* **Supplied records**:
§

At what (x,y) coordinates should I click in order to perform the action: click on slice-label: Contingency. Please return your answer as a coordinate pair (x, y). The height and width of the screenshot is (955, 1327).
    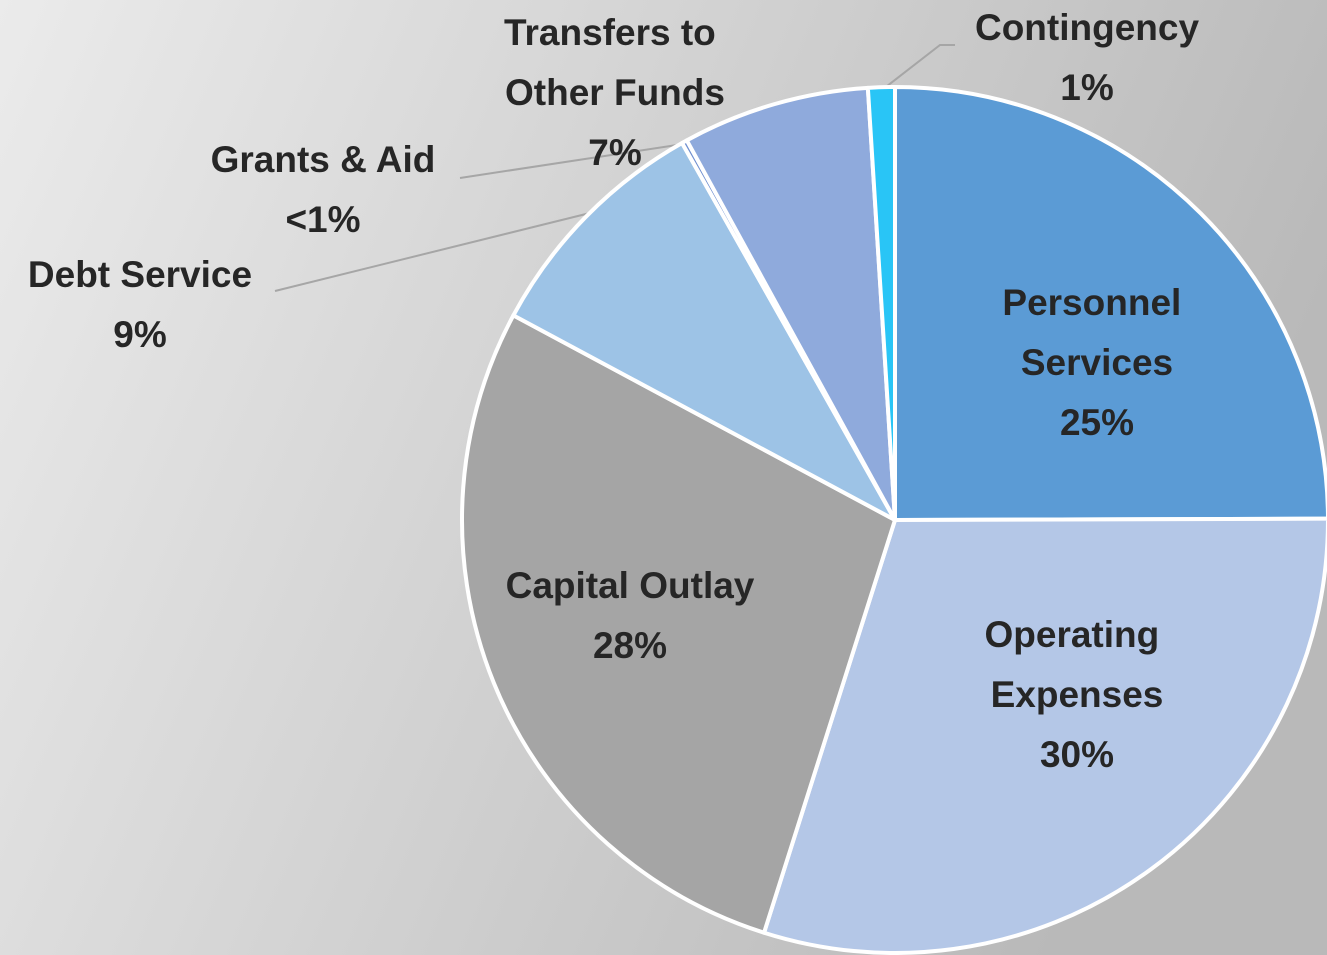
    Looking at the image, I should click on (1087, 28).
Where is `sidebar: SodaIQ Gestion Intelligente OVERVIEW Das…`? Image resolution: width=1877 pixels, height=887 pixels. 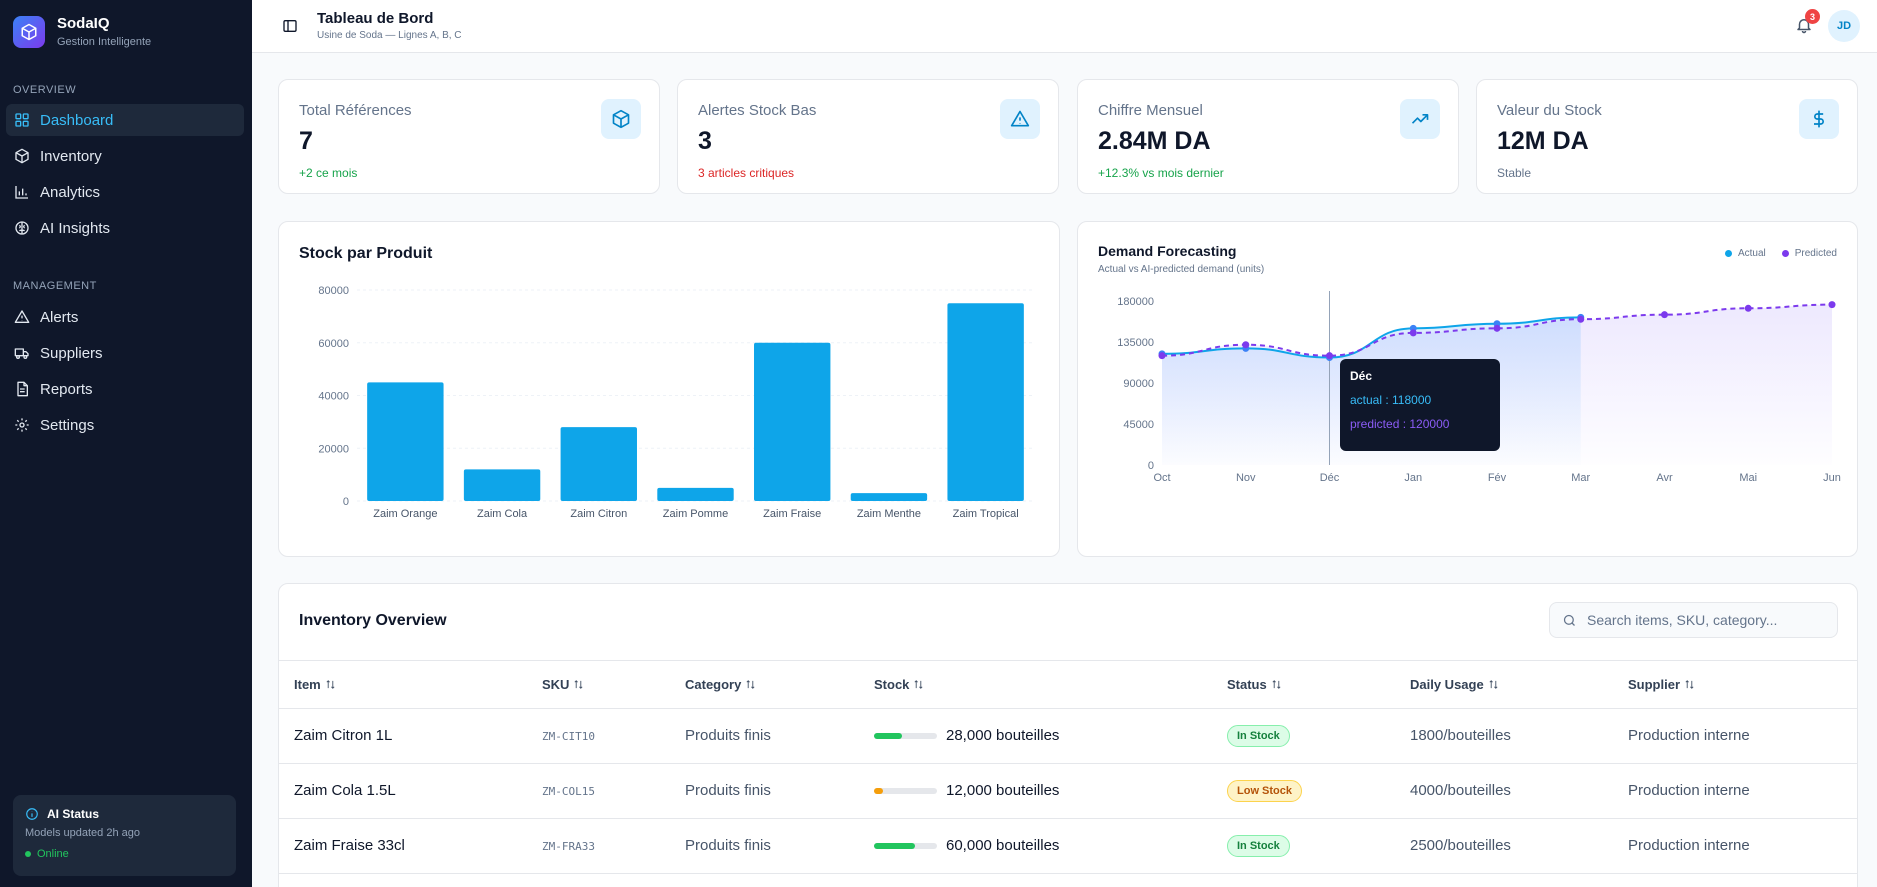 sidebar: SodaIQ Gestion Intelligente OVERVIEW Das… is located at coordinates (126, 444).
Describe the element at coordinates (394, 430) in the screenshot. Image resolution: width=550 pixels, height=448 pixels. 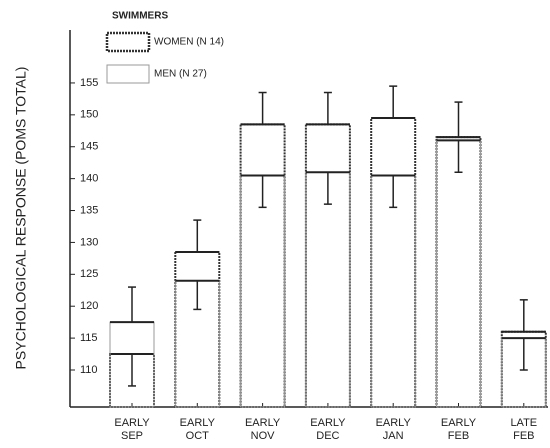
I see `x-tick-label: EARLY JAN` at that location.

§

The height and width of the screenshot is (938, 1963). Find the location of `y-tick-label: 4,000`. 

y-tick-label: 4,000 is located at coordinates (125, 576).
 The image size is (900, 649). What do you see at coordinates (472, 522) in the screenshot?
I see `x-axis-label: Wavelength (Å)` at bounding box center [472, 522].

§

* **Work order**:
Duplicate the data from the line with "Describe the element" to the line with "at that location.", including both of those lines, and leave the pictures out of your answer.

* **Response area**:
Describe the element at coordinates (394, 430) in the screenshot. Image resolution: width=550 pixels, height=448 pixels. 
I see `x-tick-label: EARLY JAN` at that location.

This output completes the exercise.